On August 20 1995, the dream came true as the American and Irish National Boards gathered in Ennistymon, Co. Clare to dedicate that memorial. In unveiling the memorial, Dail Eireann’s Minister of State, Donal Carey, noted that this was the first national monument in all of Ireland to the victims of the Great Hunger, and it took the AOH to do it. It was a proud moment for the AOH, and a visible indication of what unity can achieve. More significant, but less publicized was an event that took place days earlier on August 12, just after the American Board had arrived in Ireland. It was the first joint meeting in history between the AOH National Boards of America, Ireland, England, Scotland, and Wales. That meeting opened a new chapter in Hibernian history, which was confirmed by the hospitality extended in Hibernian Halls in Counties Louth, Down, Antrim, and Derry where the American Board was hosted and celebrated. The American Order also marched in solidarity with Board of Erin AOH in Co. Derry in commemoration of the Feast of the Assumption and later, Bloody Sunday. As a result of those historic gatherings and marches, the prejudice of the past has been buried, and the AOH now stands, not only as the oldest Catholic Lay organization in America, but as the largest Irish Catholic society in the world with Divisions across the United States, and close ties with the AOH in Ireland, England, Scotland, and Wales, and most recently the AOH in Canada.

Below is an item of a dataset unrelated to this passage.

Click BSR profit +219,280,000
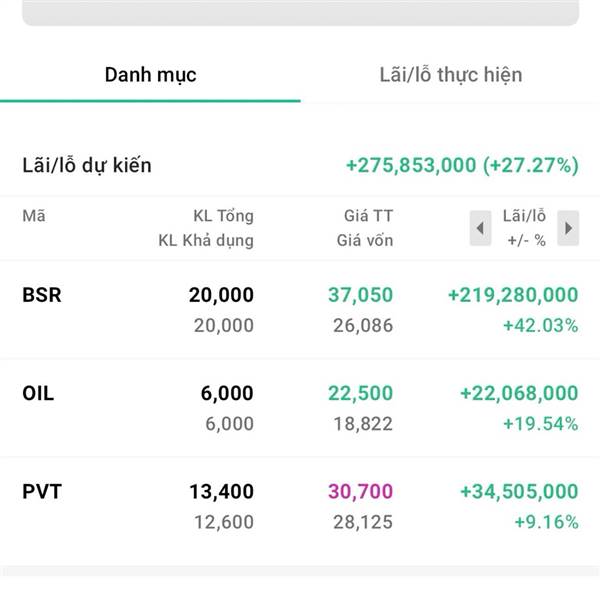Image resolution: width=600 pixels, height=600 pixels. (x=512, y=295)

In America, the Division is the basic unit of the Order. Divisions are combined into County Boards, which are in turn governed by State Boards, and an overall National Board elected every two years. Annual dances, concerts, and parades sponsored at all levels of the Order raise millions for charity while providing a showcase for the positive contributions the Irish have made in every walk of American life. Divisions and Hibernian Halls across the country have traditionally provided a welcome for new immigrants. Here, the unique art, dance, music, and other interests of the Irish are fostered and preserved, making the AOH a home away from home for many. They are at the forefront of support for issues concerning the Irish such as Immigration Reform, MacBride Legislation, and the Right to Life. They serve their Church well, yet, they never forget their ancestral homeland, and can always be found lobbying, praying, and working for the total independence of a united 32-county Ireland — as their constitution avows: “by all means constitutional and lawful.”
The initials AOH may tell the story best. Those who say it means “Add One Hour” are describing the easygoing, no rush attitude of many of its members, while “America’s Only Hope” has been used to define the loyalty of the Irish to the principles of their adopted land. In any case, its members are best described by the statement, “To be Irish is a Blessing, To be a Hibernian is an Honor.”